Tuesday 22 November 2011

Panopticon

When Fred wrote a piece about Isis’ album Panopticon yesterday, I thought for sure he was going to explain what exactly a panopticon is. He does know, I’m sure of it, because we talked about it some time ago. Anyway, I guess his prediction that it wouldn’t be the last time for the word to be used in a blog, will come true even more quickly than he thought!

The Panopticon (from the Greek πᾶν ὀπτικόν, ‘all visible’) was originally a type of building designed by the English philosopher Jeremy Bentham (1748-1832). Think of it like this. Imagine you need to make a prison for a thousand people but can’t afford more than one prison guard. How can you control that many people with that small amount of man power?

Bentham came up with the following solution to create an incredibly a cheap prison system. Build a prison with a circular structure and an ‘inspection house’ in the middle from which the one prison guard is able to watch the inmates who live in cells around the perimeter of the building. Like this:



Now make sure that the guard can watch the prisoners at all times and that the prisoners do not know when they are watched. You could do this, for instance, with one way glass - you know, the mirror/glass in the interrogation room in movies (Bentham’s nineteenth-century method was slightly different, but never mind). Now, in this way no prisoner of the Panopticon would ever try to escape, because they would never be sure whether the guard was watching them or not. In this way, one man could guard a thousand prisoners, and more. Moreover, he wouldn’t even have to work all the time. There would be no way for the prisoners to tell if he was on duty or not. In fact, if you think about it, you wouldn’t even need a guard at all. No prisoner would ever be the wiser. Indeed, the Panopticon leaves the watching to the watched, so to say, and thus operates by ‘power of mind over mind’, as Bentham put it, rather than by physically guarding people.
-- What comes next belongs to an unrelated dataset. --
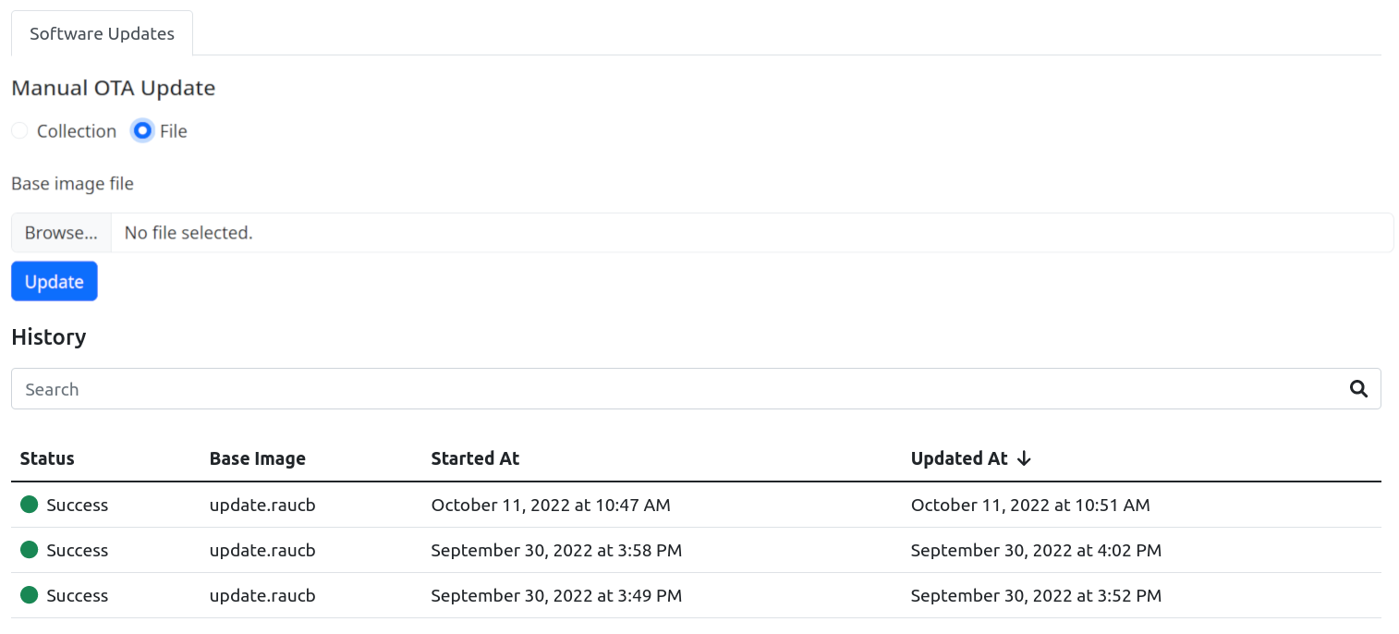Screen dimensions: 1399x634
Task: Select the File radio button
Action: click(x=142, y=130)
Over time (and largely thanks to the analysis of this concept by Michel Foucault) the panopticon came to stand metaphorically for the hierarchical social structure of modern society and its increasing tendency to observe and control people. Indeed, nowadays ‘they’ can see you in the street with CCTV, they can locate you with satellite imaging, they can listen to your cell phone conversations, they can see the websites you’ve visited, what you bought with your credit card and so forth. So I guess you could say we effectively live in a panopticon today.

However, I’m always slightly annoyed when people then turn paranoid (and even more when they use paranoia as an adjective talking about it) and start shouting Big Brother is watching you! There is, in my mind, one important difference in our case. The panopticon aims to keep prisoners from escaping, or generally stated to keep people from doing what’s illegal. So if you are not trying to do anything illegal, what does it matter if you might be watched? You don’t even know for sure if you’re ever really watched or who does the watching for that matter.

Think of it like this. Suppose there is a chance – but it’s not a certainty – that at some point someone – but you won’t know who – could see you in the shower – but you won’t know when it happens, provided it does. Would you then be afraid to take a shower? I don’t believe I would, actually.

So I’m not too crazy about all the shouting in the media that our privacy is being invaded. Come to think of it, I’m glad someone’s watching my streets, my credit card or the internet our children visit. So watch me all you want, Mr Big Brother, thou lonely guard of the Panopticon, I couldn’t care less.

But apparently the sludge metal band Isis did mind and that’s why they called their third album Panopticon, because it deals with ‘the proliferation of surveillance technologies throughout modern society and the government’s role in that spread’.

Such cry babies those metal heads...

1 comment:

  1. Recently, or maybe not so recently (it would be interesting to look into the matter), the panoptican serves as the (with emphasis)metaphysical principle of physics and cosmology: the " het standpuntloze standpunt" which may be translated from Dutch as: "the viewpointless viewpoint". It's the paradigm of all paradigms, the pretention of all pretentions, the claim of all claims... and on which Heidegger commented, and I paraphrase: " How absurd it was one (Einstein,...) was still trying to prove reality".